What you have to do
In the entries below, find the line with "Screen dimensions: 665x573" and the line with "Open the 商品叠加 overlay link". Reproduce those two lines and every line between them exactly, and nothing more.
━━━━
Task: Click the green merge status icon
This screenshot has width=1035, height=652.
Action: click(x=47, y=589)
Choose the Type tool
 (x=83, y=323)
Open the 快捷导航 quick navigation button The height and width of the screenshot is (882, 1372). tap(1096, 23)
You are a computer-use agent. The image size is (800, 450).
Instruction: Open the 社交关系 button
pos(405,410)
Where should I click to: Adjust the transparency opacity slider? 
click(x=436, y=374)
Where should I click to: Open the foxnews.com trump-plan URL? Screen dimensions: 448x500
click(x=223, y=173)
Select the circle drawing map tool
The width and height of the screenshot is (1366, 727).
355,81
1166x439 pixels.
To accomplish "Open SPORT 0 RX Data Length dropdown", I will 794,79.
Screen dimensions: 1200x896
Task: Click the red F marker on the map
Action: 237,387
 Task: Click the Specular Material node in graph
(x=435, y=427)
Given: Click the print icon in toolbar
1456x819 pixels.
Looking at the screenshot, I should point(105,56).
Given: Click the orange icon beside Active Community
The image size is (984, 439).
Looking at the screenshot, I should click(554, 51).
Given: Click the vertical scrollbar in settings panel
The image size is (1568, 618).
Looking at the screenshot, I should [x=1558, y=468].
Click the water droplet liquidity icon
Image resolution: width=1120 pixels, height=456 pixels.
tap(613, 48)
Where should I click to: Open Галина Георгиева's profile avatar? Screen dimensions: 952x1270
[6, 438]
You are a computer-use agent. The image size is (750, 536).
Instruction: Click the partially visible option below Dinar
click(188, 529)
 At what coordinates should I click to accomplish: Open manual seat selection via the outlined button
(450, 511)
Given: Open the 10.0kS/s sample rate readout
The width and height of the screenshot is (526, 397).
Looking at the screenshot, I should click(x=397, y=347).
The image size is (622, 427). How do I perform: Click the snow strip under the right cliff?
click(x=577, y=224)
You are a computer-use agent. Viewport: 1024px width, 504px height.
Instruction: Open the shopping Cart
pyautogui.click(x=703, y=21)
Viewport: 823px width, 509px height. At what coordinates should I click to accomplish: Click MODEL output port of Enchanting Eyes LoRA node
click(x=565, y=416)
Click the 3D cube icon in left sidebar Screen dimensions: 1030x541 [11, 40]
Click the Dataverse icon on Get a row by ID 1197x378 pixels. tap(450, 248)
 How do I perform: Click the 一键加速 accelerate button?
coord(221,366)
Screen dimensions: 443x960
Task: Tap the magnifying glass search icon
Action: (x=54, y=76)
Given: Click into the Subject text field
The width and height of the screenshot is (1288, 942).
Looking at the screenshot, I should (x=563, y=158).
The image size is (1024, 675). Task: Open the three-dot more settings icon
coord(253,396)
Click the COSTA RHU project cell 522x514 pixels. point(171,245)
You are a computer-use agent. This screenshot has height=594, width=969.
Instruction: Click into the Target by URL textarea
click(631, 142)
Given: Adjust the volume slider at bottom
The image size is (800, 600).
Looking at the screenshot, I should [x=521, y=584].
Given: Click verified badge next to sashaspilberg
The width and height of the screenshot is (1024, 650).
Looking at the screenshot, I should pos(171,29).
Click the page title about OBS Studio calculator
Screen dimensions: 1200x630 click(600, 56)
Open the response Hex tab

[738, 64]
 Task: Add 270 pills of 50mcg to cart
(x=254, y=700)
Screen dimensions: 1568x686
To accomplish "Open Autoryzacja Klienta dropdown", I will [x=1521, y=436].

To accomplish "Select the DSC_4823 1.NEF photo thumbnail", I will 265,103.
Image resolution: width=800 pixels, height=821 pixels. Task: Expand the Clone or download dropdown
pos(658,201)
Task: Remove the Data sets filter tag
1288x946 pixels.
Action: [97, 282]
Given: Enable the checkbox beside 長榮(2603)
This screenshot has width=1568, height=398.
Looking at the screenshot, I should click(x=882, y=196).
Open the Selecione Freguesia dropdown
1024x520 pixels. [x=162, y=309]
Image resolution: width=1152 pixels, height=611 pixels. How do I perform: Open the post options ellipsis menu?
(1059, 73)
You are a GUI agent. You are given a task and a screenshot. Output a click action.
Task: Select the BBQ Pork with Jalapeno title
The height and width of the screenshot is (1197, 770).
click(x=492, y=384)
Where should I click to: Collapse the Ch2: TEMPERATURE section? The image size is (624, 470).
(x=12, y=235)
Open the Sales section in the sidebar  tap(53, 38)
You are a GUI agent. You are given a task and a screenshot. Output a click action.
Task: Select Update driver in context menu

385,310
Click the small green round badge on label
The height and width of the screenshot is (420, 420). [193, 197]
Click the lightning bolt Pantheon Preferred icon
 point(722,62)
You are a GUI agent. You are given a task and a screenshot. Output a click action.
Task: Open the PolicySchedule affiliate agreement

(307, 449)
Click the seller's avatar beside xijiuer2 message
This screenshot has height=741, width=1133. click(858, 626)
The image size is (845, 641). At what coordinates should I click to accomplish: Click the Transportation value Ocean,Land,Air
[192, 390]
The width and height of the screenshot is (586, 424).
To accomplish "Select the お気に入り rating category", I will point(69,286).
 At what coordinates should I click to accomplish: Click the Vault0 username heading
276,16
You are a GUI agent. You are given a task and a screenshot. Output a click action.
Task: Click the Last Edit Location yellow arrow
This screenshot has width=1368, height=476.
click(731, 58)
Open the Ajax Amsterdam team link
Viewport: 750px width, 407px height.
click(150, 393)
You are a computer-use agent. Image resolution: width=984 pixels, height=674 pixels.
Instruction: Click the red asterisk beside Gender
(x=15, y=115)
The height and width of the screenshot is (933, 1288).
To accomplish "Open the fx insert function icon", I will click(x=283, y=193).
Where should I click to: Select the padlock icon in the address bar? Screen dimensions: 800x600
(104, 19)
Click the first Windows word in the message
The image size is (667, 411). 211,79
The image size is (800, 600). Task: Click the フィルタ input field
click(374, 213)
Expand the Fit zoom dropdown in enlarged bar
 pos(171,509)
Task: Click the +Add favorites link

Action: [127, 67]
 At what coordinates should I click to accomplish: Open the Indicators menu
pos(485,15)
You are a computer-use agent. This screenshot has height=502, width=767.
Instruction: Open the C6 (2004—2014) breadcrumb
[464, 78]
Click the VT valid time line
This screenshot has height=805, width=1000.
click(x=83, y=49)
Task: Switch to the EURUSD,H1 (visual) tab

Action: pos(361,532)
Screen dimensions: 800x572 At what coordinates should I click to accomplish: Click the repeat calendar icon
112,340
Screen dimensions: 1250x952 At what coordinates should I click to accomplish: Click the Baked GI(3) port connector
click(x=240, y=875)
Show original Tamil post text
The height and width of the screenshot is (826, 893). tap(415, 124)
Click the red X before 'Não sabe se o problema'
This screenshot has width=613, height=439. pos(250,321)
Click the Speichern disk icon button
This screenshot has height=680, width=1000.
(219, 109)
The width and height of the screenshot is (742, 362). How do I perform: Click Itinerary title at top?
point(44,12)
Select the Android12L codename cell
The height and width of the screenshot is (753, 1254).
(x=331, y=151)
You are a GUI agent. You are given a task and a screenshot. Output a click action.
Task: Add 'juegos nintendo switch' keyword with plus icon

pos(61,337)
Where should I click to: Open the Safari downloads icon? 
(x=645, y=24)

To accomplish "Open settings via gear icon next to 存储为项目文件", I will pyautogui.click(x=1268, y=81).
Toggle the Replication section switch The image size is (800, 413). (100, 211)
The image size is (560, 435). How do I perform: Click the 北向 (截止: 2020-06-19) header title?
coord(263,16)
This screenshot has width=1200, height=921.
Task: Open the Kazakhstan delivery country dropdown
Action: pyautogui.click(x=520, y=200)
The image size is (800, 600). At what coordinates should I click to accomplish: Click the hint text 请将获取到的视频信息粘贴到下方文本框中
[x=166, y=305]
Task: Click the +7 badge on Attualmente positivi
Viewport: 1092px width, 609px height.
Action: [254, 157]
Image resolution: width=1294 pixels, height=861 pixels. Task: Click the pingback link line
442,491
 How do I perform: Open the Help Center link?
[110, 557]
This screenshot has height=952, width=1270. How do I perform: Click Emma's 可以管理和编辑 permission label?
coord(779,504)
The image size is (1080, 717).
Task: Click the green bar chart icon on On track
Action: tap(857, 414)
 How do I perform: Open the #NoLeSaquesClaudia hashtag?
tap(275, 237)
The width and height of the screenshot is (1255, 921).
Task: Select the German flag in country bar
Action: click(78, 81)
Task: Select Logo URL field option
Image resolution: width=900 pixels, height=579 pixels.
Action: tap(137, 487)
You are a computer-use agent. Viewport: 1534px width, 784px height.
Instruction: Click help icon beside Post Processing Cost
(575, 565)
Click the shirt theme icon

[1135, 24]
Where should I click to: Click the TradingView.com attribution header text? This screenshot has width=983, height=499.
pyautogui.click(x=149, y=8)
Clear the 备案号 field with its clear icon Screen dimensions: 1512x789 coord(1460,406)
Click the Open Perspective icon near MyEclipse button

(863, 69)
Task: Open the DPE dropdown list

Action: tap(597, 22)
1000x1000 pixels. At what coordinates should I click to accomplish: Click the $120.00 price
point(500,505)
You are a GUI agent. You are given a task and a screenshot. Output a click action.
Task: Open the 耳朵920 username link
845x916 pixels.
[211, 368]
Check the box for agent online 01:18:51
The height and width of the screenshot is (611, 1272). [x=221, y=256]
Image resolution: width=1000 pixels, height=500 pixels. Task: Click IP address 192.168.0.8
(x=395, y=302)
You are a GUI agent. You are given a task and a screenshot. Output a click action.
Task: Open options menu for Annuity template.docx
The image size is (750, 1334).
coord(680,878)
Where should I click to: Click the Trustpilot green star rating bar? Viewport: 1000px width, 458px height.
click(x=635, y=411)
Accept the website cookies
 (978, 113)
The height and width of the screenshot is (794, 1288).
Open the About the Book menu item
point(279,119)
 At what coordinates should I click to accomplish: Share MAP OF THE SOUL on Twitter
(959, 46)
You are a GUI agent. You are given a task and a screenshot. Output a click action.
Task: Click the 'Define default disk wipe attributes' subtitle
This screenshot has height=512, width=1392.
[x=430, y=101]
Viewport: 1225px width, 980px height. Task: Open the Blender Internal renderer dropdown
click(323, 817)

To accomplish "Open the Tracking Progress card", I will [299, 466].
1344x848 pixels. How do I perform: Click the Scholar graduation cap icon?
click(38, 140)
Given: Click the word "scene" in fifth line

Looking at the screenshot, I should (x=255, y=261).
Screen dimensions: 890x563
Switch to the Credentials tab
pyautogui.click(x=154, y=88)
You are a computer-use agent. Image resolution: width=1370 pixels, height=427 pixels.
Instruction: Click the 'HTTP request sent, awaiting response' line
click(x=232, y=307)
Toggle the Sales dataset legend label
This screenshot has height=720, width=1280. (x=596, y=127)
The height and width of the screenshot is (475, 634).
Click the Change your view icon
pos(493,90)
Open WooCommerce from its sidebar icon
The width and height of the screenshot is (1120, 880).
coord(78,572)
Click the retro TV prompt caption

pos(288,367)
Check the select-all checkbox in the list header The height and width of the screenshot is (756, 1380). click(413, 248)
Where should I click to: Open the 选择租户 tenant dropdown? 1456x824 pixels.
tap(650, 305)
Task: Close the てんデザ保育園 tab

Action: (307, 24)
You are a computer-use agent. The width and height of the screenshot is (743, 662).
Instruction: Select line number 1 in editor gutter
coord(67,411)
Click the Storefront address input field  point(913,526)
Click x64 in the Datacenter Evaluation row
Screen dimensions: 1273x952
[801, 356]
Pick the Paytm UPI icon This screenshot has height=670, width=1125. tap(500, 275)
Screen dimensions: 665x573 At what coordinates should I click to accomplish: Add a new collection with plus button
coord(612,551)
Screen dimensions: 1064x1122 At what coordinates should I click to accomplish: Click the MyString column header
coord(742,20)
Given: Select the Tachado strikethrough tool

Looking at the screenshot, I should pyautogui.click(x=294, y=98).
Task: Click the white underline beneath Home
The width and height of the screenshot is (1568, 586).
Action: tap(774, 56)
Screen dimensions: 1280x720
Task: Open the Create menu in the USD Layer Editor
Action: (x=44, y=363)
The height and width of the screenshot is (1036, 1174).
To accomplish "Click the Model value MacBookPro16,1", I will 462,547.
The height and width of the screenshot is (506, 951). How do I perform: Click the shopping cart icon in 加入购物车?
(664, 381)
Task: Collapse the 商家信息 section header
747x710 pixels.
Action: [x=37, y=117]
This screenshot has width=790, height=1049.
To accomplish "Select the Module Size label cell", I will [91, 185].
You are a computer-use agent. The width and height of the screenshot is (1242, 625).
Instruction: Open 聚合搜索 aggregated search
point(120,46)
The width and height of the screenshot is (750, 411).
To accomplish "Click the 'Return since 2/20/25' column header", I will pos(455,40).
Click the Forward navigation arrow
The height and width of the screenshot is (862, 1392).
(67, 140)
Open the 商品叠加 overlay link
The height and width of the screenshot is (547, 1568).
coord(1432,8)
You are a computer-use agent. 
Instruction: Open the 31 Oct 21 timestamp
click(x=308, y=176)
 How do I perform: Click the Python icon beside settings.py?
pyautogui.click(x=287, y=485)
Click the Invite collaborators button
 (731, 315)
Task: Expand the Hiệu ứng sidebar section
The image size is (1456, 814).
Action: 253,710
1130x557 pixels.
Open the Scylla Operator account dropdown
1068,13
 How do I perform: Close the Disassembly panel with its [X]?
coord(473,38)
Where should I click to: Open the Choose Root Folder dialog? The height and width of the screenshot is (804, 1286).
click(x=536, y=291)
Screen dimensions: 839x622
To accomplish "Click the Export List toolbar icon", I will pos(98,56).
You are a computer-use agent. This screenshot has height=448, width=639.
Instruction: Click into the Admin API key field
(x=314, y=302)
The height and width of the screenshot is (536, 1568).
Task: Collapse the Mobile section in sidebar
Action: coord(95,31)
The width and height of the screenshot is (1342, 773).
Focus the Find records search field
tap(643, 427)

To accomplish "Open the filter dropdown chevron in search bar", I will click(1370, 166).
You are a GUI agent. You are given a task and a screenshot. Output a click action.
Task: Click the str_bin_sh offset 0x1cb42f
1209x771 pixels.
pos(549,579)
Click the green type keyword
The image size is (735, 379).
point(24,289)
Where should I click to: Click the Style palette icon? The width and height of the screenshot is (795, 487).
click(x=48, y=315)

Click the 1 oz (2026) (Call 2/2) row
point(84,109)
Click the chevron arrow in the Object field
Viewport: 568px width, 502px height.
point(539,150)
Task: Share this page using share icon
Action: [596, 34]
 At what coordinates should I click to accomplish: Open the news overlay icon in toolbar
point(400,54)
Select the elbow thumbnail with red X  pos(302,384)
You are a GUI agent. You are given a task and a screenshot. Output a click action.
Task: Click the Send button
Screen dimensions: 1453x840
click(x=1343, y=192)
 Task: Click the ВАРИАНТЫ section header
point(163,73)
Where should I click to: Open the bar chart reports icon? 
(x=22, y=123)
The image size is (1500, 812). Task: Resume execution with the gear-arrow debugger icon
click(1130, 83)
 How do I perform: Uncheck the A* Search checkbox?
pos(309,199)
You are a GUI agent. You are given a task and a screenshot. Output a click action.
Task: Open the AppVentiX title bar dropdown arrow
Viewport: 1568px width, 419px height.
━━━━
Exercise response
Screen dimensions: 665x573 At what coordinates should I click to accomplish: Add a new collection with plus button
coord(612,551)
Screen dimensions: 1064x1122 At what coordinates should I click to accomplish: Click the MyString column header
coord(742,20)
Given: Select the Tachado strikethrough tool

Looking at the screenshot, I should pyautogui.click(x=294, y=98).
Task: Click the white underline beneath Home
The width and height of the screenshot is (1568, 586).
Action: tap(774, 56)
Screen dimensions: 1280x720
Task: Open the Create menu in the USD Layer Editor
Action: (x=44, y=363)
The height and width of the screenshot is (1036, 1174).
To accomplish "Click the Model value MacBookPro16,1", I will 462,547.
The height and width of the screenshot is (506, 951). How do I perform: Click the shopping cart icon in 加入购物车?
(664, 381)
Task: Collapse the 商家信息 section header
747x710 pixels.
Action: [x=37, y=117]
This screenshot has width=790, height=1049.
To accomplish "Select the Module Size label cell", I will [91, 185].
You are a computer-use agent. The width and height of the screenshot is (1242, 625).
Instruction: Open 聚合搜索 aggregated search
point(120,46)
The width and height of the screenshot is (750, 411).
To accomplish "Click the 'Return since 2/20/25' column header", I will pos(455,40).
Click the Forward navigation arrow
The height and width of the screenshot is (862, 1392).
(67, 140)
Open the 商品叠加 overlay link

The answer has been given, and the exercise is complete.